▶ **Required action**
Extract from the entries below, exactly as given, only the lines from the line containing "Task: Open the notifications bell" to the line containing "Task: Toggle the", both lines included.

▶ **Records provided**
= Beginning of Section =

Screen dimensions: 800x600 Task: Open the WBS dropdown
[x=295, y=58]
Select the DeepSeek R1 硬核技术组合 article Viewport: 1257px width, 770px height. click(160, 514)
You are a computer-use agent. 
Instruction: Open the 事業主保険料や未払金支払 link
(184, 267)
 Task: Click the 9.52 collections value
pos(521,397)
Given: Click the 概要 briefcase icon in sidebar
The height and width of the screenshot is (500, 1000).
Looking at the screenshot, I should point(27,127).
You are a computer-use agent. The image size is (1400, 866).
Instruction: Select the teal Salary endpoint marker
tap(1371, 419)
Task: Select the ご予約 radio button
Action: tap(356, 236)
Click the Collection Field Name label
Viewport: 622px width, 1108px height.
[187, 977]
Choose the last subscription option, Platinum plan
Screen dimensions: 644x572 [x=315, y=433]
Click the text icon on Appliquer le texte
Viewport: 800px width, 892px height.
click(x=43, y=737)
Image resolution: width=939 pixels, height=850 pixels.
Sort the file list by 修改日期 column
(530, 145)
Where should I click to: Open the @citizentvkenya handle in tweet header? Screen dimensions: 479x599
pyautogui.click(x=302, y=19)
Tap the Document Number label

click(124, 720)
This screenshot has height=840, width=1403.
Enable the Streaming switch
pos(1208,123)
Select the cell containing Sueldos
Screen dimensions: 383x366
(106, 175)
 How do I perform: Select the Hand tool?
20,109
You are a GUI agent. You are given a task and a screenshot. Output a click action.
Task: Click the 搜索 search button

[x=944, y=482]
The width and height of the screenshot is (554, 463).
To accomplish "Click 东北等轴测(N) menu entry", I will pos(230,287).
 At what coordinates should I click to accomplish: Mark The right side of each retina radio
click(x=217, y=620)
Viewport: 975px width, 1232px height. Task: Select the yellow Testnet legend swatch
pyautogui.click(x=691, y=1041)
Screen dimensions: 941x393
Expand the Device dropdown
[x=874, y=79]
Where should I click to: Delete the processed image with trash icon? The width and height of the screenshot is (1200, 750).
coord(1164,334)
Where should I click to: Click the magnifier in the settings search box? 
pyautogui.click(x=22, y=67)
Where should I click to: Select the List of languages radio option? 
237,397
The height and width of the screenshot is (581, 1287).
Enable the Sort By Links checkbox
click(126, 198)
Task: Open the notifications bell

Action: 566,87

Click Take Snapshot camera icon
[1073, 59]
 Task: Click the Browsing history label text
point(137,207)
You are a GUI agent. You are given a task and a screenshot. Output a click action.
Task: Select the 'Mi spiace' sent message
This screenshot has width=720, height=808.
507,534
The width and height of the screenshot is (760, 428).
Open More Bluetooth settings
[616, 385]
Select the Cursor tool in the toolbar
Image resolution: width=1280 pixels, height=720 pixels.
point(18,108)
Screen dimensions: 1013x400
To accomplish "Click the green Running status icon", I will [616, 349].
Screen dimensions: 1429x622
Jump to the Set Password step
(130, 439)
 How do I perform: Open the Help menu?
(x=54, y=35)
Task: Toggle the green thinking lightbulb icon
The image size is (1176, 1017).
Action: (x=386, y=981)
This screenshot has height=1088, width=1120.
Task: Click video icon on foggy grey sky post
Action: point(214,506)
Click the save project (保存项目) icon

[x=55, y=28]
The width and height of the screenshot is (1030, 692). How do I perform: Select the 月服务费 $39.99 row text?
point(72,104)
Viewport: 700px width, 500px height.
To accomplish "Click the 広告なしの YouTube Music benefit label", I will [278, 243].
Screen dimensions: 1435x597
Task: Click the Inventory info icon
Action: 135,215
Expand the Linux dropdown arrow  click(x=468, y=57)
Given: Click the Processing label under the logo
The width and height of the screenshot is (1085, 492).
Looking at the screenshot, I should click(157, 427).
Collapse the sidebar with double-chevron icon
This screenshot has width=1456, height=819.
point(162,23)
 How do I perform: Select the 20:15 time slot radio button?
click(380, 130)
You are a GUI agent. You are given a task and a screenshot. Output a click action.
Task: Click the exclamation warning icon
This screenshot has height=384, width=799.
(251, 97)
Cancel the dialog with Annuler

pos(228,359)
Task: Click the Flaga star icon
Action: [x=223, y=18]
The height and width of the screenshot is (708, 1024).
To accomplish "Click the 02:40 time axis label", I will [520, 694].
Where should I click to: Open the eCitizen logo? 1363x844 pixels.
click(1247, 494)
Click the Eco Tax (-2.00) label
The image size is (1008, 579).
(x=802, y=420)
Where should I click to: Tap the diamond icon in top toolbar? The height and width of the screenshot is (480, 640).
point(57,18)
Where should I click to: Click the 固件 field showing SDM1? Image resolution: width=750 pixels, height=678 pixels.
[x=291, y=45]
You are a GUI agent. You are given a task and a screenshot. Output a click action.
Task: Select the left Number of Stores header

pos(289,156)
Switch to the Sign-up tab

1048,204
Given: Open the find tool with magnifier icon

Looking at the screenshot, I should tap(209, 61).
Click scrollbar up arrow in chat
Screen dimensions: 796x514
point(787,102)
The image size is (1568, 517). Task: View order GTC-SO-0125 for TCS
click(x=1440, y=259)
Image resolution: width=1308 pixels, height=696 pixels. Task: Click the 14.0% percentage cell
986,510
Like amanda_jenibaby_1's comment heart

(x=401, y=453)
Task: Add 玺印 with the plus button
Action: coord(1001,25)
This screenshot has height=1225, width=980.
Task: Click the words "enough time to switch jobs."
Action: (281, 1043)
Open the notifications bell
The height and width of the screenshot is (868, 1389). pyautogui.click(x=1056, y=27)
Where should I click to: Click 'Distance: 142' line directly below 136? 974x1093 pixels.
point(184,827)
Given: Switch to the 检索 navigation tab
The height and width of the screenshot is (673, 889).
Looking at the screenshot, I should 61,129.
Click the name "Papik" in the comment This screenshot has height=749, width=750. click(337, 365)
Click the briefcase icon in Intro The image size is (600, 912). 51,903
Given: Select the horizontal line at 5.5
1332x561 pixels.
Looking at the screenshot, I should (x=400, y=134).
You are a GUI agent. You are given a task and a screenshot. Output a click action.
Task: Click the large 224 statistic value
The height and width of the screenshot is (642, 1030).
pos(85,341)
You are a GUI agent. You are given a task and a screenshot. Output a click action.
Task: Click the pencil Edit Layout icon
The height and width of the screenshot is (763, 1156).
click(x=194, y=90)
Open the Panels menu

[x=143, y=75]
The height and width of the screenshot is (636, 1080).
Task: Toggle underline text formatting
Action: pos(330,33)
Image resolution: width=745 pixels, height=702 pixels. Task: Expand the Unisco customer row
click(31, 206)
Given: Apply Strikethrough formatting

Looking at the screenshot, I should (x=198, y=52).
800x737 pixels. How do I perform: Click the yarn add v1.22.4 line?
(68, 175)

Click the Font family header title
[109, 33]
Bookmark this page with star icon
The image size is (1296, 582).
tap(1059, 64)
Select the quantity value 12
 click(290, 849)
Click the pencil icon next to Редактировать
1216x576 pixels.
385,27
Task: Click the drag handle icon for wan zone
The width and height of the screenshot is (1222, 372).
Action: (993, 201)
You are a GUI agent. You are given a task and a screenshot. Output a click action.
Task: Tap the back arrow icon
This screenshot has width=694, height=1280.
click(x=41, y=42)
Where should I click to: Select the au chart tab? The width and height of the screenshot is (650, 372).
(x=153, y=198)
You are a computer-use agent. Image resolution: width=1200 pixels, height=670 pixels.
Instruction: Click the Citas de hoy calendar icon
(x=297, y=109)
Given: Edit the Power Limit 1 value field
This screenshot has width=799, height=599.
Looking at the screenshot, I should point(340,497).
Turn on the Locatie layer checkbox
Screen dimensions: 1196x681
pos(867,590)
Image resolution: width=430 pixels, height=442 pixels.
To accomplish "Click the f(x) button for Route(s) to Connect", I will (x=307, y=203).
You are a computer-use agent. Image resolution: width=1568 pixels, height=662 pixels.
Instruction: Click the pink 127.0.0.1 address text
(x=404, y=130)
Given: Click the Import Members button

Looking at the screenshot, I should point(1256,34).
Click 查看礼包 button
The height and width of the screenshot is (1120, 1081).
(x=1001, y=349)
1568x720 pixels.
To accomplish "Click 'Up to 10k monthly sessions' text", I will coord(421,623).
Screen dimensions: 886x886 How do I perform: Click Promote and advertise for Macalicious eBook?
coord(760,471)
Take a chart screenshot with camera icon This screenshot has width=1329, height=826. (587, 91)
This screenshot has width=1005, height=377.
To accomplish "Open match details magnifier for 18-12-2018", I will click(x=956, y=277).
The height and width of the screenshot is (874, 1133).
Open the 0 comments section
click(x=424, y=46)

= End of Section =

▶ **Expected answer**
Task: Open the notifications bell

Action: 566,87

Click Take Snapshot camera icon
[1073, 59]
 Task: Click the Browsing history label text
point(137,207)
You are a GUI agent. You are given a task and a screenshot. Output a click action.
Task: Select the 'Mi spiace' sent message
This screenshot has width=720, height=808.
507,534
The width and height of the screenshot is (760, 428).
Open More Bluetooth settings
[616, 385]
Select the Cursor tool in the toolbar
Image resolution: width=1280 pixels, height=720 pixels.
point(18,108)
Screen dimensions: 1013x400
To accomplish "Click the green Running status icon", I will [616, 349].
Screen dimensions: 1429x622
Jump to the Set Password step
(130, 439)
 How do I perform: Open the Help menu?
(x=54, y=35)
Task: Toggle the green thinking lightbulb icon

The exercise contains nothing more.